In this table there are, of course, still many gaps, and it is very inexact, but it nevertheless seems to us that it correctly conveys the actual tendency. It would be highly desirable to carry out systematic investigations of this magnitude and of its changes in the various species of the various groups of organisms.

It should be especially pointed out that the increase of Rubner’s constant by no means signifies a widening of the boundaries of physiological adaptation. An organism may possess a very small Rubner’s constant, while, with very strong fluctuations of some magnitude of the state of the surrounding environment, the actual number of calories formed by one gram of living substance may, within these boundaries, correspond to the magnitude of Rubner’s constant. On the contrary, with a large magnitude of Rubner’s constant, the quantity of calories actually formed may fall below this magnitude already with insignificant fluctuations of the surrounding environment. In other words, the material for evolution is supplied by organisms with narrow boundaries of adaptation, and not by those with a small Rubner’s constant. The result of the struggle for existence, however, is the survival of organisms with wider boundaries of adaptation or with a larger Rubner’s constant. But since organisms with wide boundaries of adaptation give less material, that is, fewer variants, the forms with wider boundaries of adaptation lag behind in evolution, and it is the forms with a larger Rubner’s constant that evolve. Thus what is historically regular will be not an increase of adaptability, but an increase of Rubner’s constant, whereas the adaptability to fluctuations of definite magnitudes of the state of the surrounding environment will reveal no regularity in its changes.
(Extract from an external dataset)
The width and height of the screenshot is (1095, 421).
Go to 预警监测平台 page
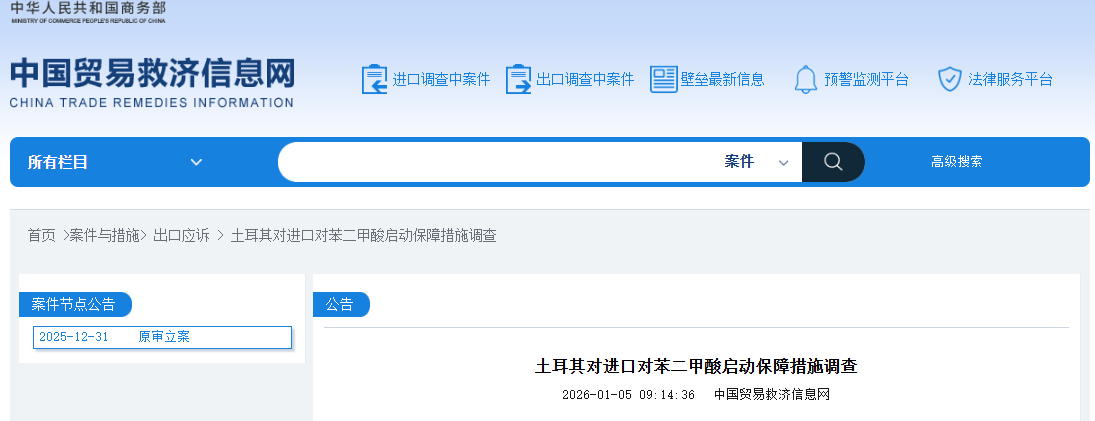[866, 80]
If we thus arrive at the conclusion that what is regular in evolution is the increase of external work and, in consequence of this, the increase of Rubner’s constant; if, further, we have drawn from our theory of living matter and of metabolism the conclusion that the increase of Rubner’s constant is conditioned by a raising of the potential of living matter — then, from the point of view of the fine structure of living matter, for which it is, after all, characteristic that it is built up out of deformed, active particles not corresponding to the equilibrium structure and subordinated to laws of motion maintaining precisely this state — from the point of view of this structure, we say, we may assert in a general form that evolution consists in the heightening and intensification of the fundamental properties of living matter.